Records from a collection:
• • •

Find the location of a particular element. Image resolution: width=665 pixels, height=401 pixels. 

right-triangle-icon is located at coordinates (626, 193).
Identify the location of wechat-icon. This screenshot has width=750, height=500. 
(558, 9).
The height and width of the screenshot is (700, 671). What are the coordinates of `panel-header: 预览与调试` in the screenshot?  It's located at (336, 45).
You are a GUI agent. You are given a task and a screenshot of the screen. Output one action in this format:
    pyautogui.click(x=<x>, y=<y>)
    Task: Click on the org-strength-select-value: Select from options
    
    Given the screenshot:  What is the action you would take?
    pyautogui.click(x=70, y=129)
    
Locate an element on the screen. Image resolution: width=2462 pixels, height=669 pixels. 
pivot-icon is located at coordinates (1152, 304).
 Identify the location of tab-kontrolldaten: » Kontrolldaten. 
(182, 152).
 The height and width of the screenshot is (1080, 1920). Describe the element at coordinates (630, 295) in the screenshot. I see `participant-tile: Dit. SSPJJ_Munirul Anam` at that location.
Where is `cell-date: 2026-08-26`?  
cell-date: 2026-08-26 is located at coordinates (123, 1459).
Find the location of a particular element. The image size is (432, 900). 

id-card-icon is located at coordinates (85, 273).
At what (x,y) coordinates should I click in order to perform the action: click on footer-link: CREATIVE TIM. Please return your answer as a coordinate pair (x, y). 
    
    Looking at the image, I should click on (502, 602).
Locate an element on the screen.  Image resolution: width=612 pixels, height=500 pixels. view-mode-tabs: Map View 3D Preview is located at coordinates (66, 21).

• • •

### Work request:
Return every line of the material above verbatim, with no changes to wording, spacing, or punctuation.

### Task result:
Find the location of a particular element. Image resolution: width=665 pixels, height=401 pixels. 

right-triangle-icon is located at coordinates (626, 193).
Identify the location of wechat-icon. This screenshot has width=750, height=500. 
(558, 9).
The height and width of the screenshot is (700, 671). What are the coordinates of `panel-header: 预览与调试` in the screenshot?  It's located at (336, 45).
You are a GUI agent. You are given a task and a screenshot of the screen. Output one action in this format:
    pyautogui.click(x=<x>, y=<y>)
    Task: Click on the org-strength-select-value: Select from options
    
    Given the screenshot:  What is the action you would take?
    pyautogui.click(x=70, y=129)
    
Locate an element on the screen. Image resolution: width=2462 pixels, height=669 pixels. 
pivot-icon is located at coordinates (1152, 304).
 Identify the location of tab-kontrolldaten: » Kontrolldaten. 
(182, 152).
 The height and width of the screenshot is (1080, 1920). Describe the element at coordinates (630, 295) in the screenshot. I see `participant-tile: Dit. SSPJJ_Munirul Anam` at that location.
Where is `cell-date: 2026-08-26`?  
cell-date: 2026-08-26 is located at coordinates (123, 1459).
Find the location of a particular element. The image size is (432, 900). 

id-card-icon is located at coordinates (85, 273).
At what (x,y) coordinates should I click in order to perform the action: click on footer-link: CREATIVE TIM. Please return your answer as a coordinate pair (x, y). 
    
    Looking at the image, I should click on (502, 602).
Locate an element on the screen.  Image resolution: width=612 pixels, height=500 pixels. view-mode-tabs: Map View 3D Preview is located at coordinates (66, 21).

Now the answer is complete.